(0) DIRTY DANCING, de Emile Ardolino.

EL BAILE COMO ACTO DE REBELDÍA
Uno se ve forzado a pensar que la bobería es una cuestión fatalmente determinada por la biología más allá de evoluciones históricas, modas cambiantes, avances tecnológicos o transformaciones económicas. A través de los años, las películas con Deanna Durbin, Sandra Dee y Troy Donahue, Marisol o esta Dirty Dancing configuran lo que denominamos un “cine para quinceañeras” caracterizado por un romanticismo degradado por la cursilería, las convenciones más sobadas y el idealismo más artificioso e inconsistente. Se basa, fundamentalmente, en el proceso de identificación de la espectadora adolescente con la protagonista del film, en esta ocasión un “patito feo” que acaba convirtiéndose en cisne esplendoroso, una Cenicienta que termina encontrando su príncipe azul en la figura de un experto bailarín, pobre pero honrado y, sobre todo, guapísimo.
Por debajo de toda una parafernalia de amoríos veraniegos late un mensaje conservador no sólo en torno a un falso interclasismo, sino acerca de las relaciones amorosas.

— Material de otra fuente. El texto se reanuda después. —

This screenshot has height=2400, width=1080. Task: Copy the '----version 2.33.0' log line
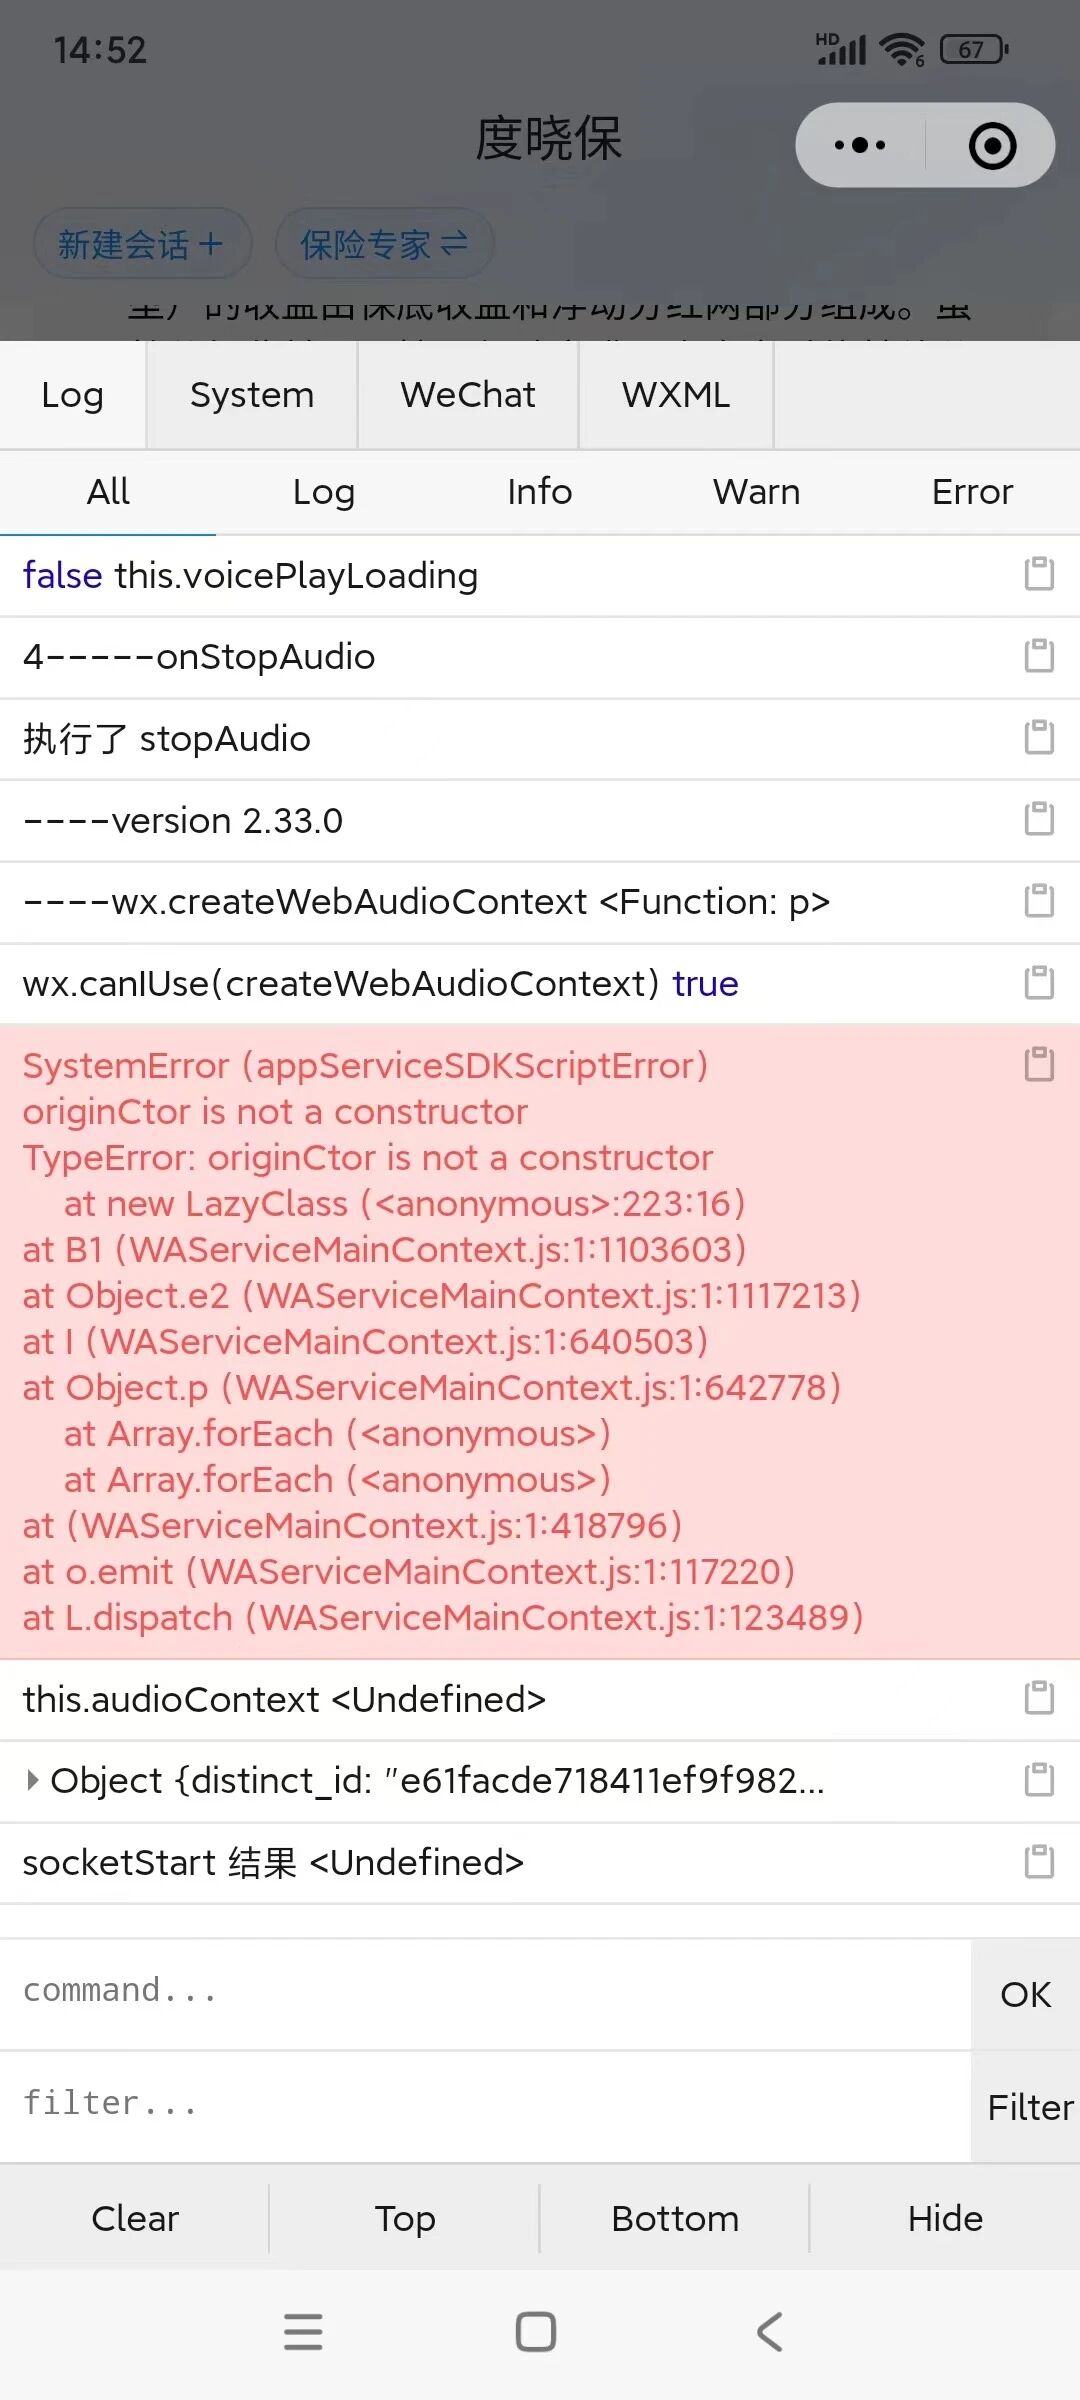pos(1039,819)
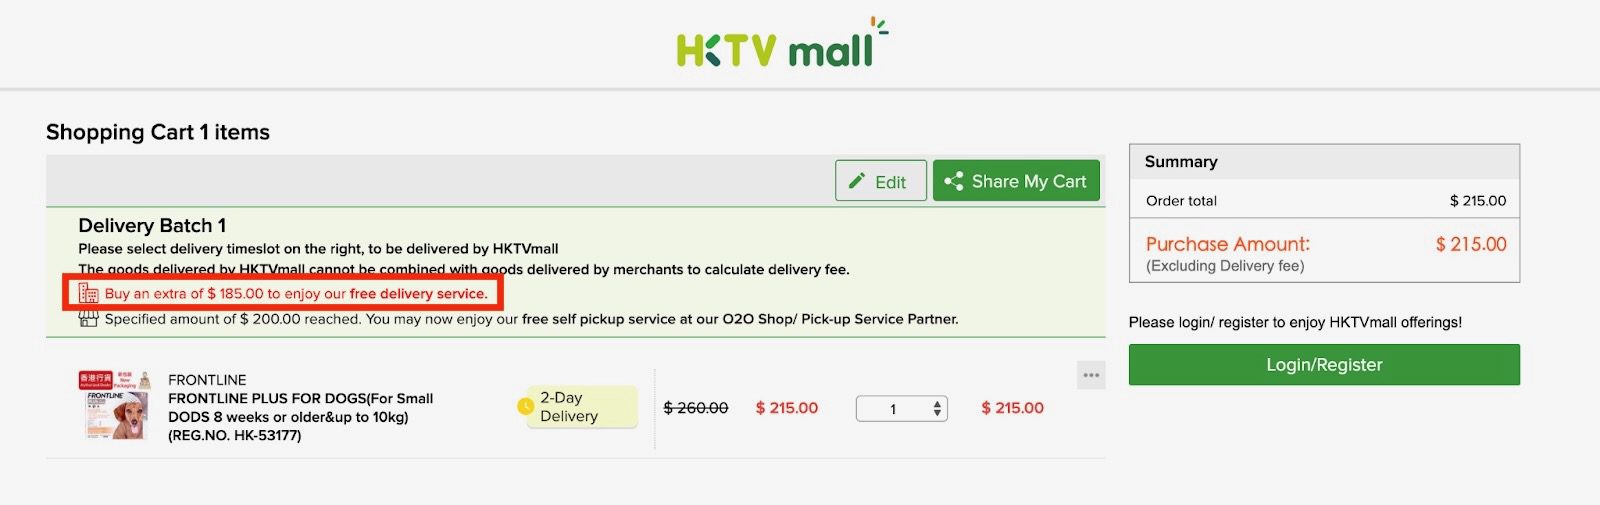
Task: Click the Shopping Cart 1 items heading
Action: pos(158,132)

Los nuevos tiempos no pueden ya dejar de lado las referencias al sexo, pero el erotismo es aquí light y siempre viene justificado por el “amor verdadero”, es decir, matrimoniable y con vocación de eternidad, mientras que el embarazo ocasional y consiguiente aborto adquieren tintes lindantes con la tragedia.
Todo el entramado “rosa” viene aureolado por las mieles del musical más socorrido y facilón: bailarinas de gimnasio y barra que se contornean y magrean mecánicamente en un estilo coreográfico pobretón que se limita a las clásicas evoluciones de los bailes de salón con el añadido de unos cuantos pasos de fantasía. Ritmos de mambo, salsa y bolero pretenden reflejar los años 60 pero sus arreglos estereofónicos nos remiten antes a las discotecas del momento presente.
¿Hará falta añadir que hay final feliz y que, de repente, todos los conflictos son resueltos acabando los personajes la mar de contentos?